集団の中で育てていけば負担が分散される

子どもがどんな状態であろうと、それを周囲の人間が丸のまま受け止めれば、子どもは自分と自分を受け止めてくれる他人を肯定することができます。「かわいい」とか「利発だ」とか「礼儀正しい」といった価値観で子どもを値踏みせず、親が子どもをありのままで受け容れられるようになるまで誰かが親子を支えられる社会を作りたいものです。

武田信子『やりすぎ教育』(ポプラ新書)

ある発達障害の子どもはすぐにかんしゃくを起こす子どもだったので、親は嘆き困り切っていました。でもよく様子を見ていると、かんしゃくを起こすのは、自分の大好きな友達が他の子にいじめられそうになったときなど、きちんと理由があったのです。

親は「うちの子が迷惑をかけないようにしなければ」という責任感で一杯一杯で、子どもを客観的に見られなくなって状況を悪化させていました。周囲の大人たちがこのことに気づいて間に入ることで、その子どもの状態は次第に落ち着いていきました。生まれつき育てにくい子どもも、親が一人で育てれば大変ですが、みんなで見守って集団の中で育てていけば負担が分散されて育てられるでしょう。

オランダでは選択肢がたくさんある

また、残念なことに、よりよい環境についてよく学び考えている親の子どもたちが理不尽な要求をする学校に行けなくなったり、子どもの環境が心配で親自身がうつになってしまったりする例が後を絶ちません。親の理想とする世界と学校や子育ての世界とのギャップが親子を混乱させてしまうようです。

子どもたちのためには、家庭と家庭外の2つの文化の間に橋渡しが必要ですが、親は理想を掲げた手を下ろせず、学校は親子の苦しみを理解できません。でもそのギャップの間に落ちてしまうのは、子どもたちなのです。
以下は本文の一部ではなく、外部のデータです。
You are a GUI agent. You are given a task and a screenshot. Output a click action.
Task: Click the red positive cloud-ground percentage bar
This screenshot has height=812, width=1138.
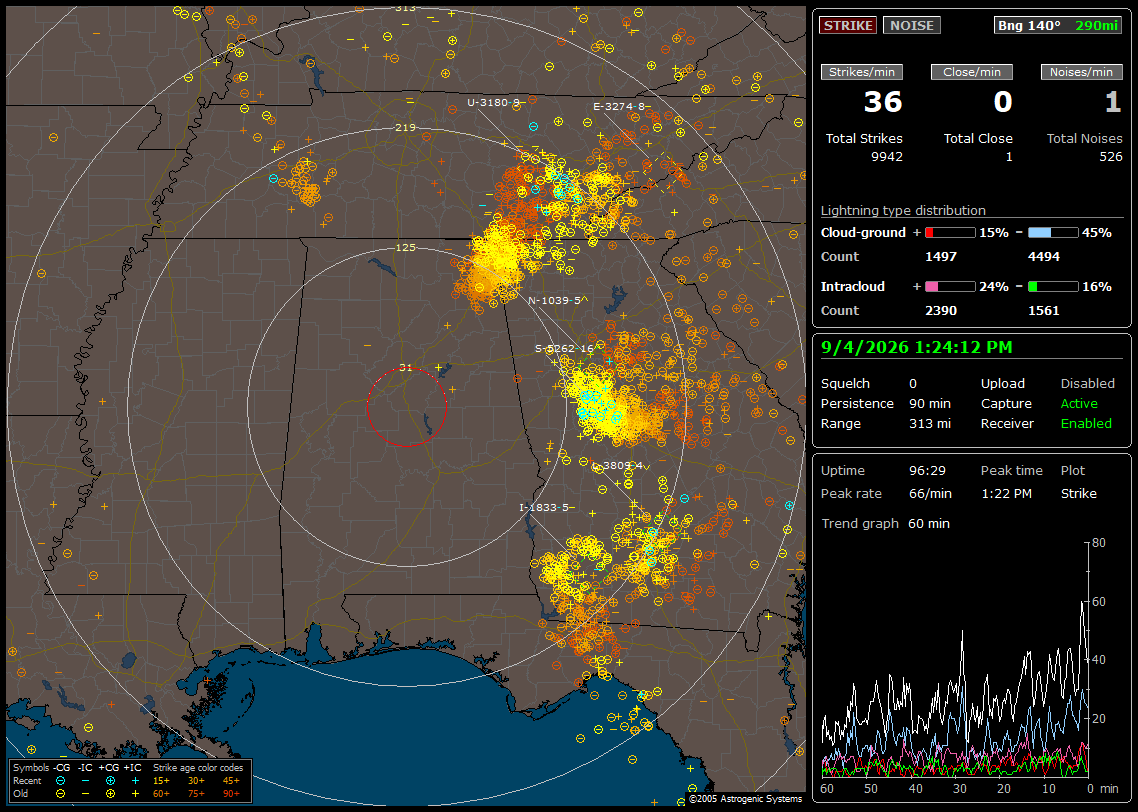(x=950, y=233)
こういうときは親子に多様な学校の選択肢があるオランダを思い出します。自転車通学が可能な範囲に特徴のある小さな学校がいくつもあり、公立も私立も学費が無料で転校が容易なため心理的負担もあまりありません。どうしてもこの学校この学級に行かなければならないというプレッシャーが少なくなれば、不登校による傷つきも深くならずに済むように思います。